Class actions are more cost-effective, as there is strength in numbers; a class action can represent and include literally thousands of similarly situated plaintiffs. However, the vast majority of arbitration agreements have clauses that prevent participation in a class action.
Sign up for an account, and you pretty much sign away your right to participate in a class-action lawsuit.
Under the CFPB proposal, an intensive document running no fewer than 377 pages, participation in a class action will no longer be struck down as an option in the majority of arbitration agreements.
The proposal has been hailed as a potential victory for consumers and litigants, and a major setback for credit unions, banks, credit card companies and other firms in the financial sector.
“Many banks and financial companies avoid accountability by putting arbitration clauses in their contracts that block groups of their customers from suing them,” said Richard Cordray, the director of the CFPB, in a press release. “Signing up for a credit card or opening a bank account can often mean signing away your right to take the company to court if things go wrong.”
The CFPB proposal would still afford credit unions and banks the option of arbitration as a means by which to resolve disputes, such as excessive credit union overdraft fees. However, the arbitration process would no longer be mandatory, leaving consumers with the right to join a class-action Credit Union lawsuit if they so choose. Clauses in arbitration agreements would be required to state, explicitly, that a consumer cannot be barred from participation in a class action.
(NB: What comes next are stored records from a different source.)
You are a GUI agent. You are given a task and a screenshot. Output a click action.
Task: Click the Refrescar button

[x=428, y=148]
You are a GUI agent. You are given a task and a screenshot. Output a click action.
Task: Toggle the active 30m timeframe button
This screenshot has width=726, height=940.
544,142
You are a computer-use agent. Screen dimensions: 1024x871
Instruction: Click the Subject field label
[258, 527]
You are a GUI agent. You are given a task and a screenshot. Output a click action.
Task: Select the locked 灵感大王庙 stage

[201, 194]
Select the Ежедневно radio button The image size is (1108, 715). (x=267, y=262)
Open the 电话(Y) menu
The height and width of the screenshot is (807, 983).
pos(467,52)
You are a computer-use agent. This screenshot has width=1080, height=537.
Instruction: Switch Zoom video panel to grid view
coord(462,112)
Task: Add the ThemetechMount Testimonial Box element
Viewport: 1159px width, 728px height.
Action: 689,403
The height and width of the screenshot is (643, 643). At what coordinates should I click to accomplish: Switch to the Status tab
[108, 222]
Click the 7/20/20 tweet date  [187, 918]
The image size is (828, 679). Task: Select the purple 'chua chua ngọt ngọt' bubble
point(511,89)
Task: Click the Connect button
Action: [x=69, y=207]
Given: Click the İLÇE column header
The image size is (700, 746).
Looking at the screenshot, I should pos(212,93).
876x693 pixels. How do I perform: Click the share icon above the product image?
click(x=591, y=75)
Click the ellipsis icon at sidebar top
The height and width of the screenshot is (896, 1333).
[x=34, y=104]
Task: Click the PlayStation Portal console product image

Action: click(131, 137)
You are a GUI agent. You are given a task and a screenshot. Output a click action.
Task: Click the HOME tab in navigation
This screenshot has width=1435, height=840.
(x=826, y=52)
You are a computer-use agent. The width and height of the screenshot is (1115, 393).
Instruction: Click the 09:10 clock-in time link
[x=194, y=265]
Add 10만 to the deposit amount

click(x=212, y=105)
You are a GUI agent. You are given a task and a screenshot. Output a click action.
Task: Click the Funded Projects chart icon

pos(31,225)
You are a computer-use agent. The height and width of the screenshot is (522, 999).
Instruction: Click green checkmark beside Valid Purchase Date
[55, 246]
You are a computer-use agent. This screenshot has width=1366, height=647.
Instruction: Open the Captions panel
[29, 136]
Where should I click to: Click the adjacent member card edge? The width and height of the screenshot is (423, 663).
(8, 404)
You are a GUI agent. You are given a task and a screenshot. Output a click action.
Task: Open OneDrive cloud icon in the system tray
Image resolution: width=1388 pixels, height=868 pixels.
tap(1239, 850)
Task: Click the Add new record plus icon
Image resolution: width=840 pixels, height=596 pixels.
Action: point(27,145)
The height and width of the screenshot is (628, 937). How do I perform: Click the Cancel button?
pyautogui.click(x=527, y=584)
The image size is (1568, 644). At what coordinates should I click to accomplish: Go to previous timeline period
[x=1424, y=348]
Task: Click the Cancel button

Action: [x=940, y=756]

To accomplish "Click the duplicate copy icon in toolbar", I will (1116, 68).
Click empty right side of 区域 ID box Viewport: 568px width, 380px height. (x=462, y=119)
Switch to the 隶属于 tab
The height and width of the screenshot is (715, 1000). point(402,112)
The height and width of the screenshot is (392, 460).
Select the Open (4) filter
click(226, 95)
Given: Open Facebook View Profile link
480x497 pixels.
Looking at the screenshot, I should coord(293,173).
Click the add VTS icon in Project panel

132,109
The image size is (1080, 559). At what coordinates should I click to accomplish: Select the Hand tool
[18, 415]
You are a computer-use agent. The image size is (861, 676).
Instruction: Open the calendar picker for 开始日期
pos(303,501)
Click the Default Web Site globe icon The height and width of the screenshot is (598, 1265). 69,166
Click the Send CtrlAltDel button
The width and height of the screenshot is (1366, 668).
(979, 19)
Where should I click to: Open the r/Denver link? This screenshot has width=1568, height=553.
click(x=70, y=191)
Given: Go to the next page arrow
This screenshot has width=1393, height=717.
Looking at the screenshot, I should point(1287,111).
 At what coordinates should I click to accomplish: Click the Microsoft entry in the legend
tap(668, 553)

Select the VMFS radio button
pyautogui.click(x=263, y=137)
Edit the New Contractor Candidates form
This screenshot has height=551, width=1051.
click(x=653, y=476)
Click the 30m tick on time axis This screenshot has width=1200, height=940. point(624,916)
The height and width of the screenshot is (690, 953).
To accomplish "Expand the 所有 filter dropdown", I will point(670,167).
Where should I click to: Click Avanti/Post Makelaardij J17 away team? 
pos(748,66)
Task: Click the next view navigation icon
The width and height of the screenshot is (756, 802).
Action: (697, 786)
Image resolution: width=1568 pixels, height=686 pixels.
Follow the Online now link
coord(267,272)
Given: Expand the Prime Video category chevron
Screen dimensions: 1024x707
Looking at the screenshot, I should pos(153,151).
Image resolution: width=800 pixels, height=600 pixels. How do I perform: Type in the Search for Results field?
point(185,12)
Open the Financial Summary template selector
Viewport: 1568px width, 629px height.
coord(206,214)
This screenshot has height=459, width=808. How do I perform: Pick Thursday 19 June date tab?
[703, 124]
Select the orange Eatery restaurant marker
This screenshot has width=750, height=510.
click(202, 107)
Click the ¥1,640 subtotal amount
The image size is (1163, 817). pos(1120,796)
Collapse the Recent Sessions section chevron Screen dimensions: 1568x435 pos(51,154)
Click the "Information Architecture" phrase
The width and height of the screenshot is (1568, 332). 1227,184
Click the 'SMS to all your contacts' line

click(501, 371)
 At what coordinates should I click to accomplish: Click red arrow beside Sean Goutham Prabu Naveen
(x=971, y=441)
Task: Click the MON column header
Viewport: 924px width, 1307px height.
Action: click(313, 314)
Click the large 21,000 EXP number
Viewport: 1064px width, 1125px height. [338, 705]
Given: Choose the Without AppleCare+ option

“Under the status quo, arbitration agreements obstruct effective enforcement of the law through class proceedings,” the proposal states. “This harms consumers in two ways: it makes consumers both more likely to be subject to potentially illegal conduct because of underinvestment in compliance activities and deliberate risk-taking by companies and makes consumers less likely to be able to obtain meaningful relief when violations do occur.”
The proposal would impose increased compliance costs, “including the costs of forgoing potentially profitable (but also potentially illegal) business practices that may increase class action exposure, and in the increased costs to litigation class actions themselves, including, in some cases, providing relief to a class,” the CFPB says.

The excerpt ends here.